#### Task goal
Format the items below as a JSON list of strings, with each line as its own string and blank lines omitted.

#### Record excerpts

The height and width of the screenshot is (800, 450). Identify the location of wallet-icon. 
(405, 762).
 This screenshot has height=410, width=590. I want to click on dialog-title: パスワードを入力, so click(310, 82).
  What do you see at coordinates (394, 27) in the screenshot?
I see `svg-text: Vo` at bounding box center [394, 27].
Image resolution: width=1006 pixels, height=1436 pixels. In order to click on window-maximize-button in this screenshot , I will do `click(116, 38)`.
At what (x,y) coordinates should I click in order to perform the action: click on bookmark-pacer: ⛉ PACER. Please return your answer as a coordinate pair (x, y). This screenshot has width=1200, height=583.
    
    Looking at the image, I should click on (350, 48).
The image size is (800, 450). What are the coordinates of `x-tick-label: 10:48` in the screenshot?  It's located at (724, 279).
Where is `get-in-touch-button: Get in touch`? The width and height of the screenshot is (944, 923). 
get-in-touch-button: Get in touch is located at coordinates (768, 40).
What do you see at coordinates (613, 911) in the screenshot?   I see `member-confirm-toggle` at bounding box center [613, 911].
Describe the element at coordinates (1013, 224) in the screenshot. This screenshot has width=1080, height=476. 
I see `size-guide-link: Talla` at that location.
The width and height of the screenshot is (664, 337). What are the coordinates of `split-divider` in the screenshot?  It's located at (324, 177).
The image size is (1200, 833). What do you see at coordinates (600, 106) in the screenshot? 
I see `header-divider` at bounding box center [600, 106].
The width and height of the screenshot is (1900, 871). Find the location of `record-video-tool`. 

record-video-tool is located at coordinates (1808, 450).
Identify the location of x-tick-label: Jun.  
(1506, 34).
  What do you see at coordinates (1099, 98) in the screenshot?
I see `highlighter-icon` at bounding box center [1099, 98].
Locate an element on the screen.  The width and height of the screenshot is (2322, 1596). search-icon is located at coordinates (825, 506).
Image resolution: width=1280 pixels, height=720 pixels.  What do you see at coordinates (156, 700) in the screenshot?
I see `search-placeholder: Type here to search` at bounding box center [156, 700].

#### Answer
[
  "The height and width of the screenshot is (800, 450). Identify the location of wallet-icon. ",
  "(405, 762).",
  " This screenshot has height=410, width=590. I want to click on dialog-title: パスワードを入力, so click(310, 82).",
  "  What do you see at coordinates (394, 27) in the screenshot?",
  "I see `svg-text: Vo` at bounding box center [394, 27].",
  "Image resolution: width=1006 pixels, height=1436 pixels. In order to click on window-maximize-button in this screenshot , I will do `click(116, 38)`.",
  "At what (x,y) coordinates should I click in order to perform the action: click on bookmark-pacer: ⛉ PACER. Please return your answer as a coordinate pair (x, y). This screenshot has width=1200, height=583.",
  "    Looking at the image, I should click on (350, 48).",
  "The image size is (800, 450). What are the coordinates of `x-tick-label: 10:48` in the screenshot?  It's located at (724, 279).",
  "Where is `get-in-touch-button: Get in touch`? The width and height of the screenshot is (944, 923). ",
  "get-in-touch-button: Get in touch is located at coordinates (768, 40).",
  "What do you see at coordinates (613, 911) in the screenshot?   I see `member-confirm-toggle` at bounding box center [613, 911].",
  "Describe the element at coordinates (1013, 224) in the screenshot. This screenshot has width=1080, height=476. ",
  "I see `size-guide-link: Talla` at that location.",
  "The width and height of the screenshot is (664, 337). What are the coordinates of `split-divider` in the screenshot?  It's located at (324, 177).",
  "The image size is (1200, 833). What do you see at coordinates (600, 106) in the screenshot? ",
  "I see `header-divider` at bounding box center [600, 106].",
  "The width and height of the screenshot is (1900, 871). Find the location of `record-video-tool`. ",
  "record-video-tool is located at coordinates (1808, 450).",
  "Identify the location of x-tick-label: Jun.  ",
  "(1506, 34).",
  "  What do you see at coordinates (1099, 98) in the screenshot?",
  "I see `highlighter-icon` at bounding box center [1099, 98].",
  "Locate an element on the screen.  The width and height of the screenshot is (2322, 1596). search-icon is located at coordinates (825, 506).",
  "Image resolution: width=1280 pixels, height=720 pixels.  What do you see at coordinates (156, 700) in the screenshot?",
  "I see `search-placeholder: Type here to search` at bounding box center [156, 700]."
]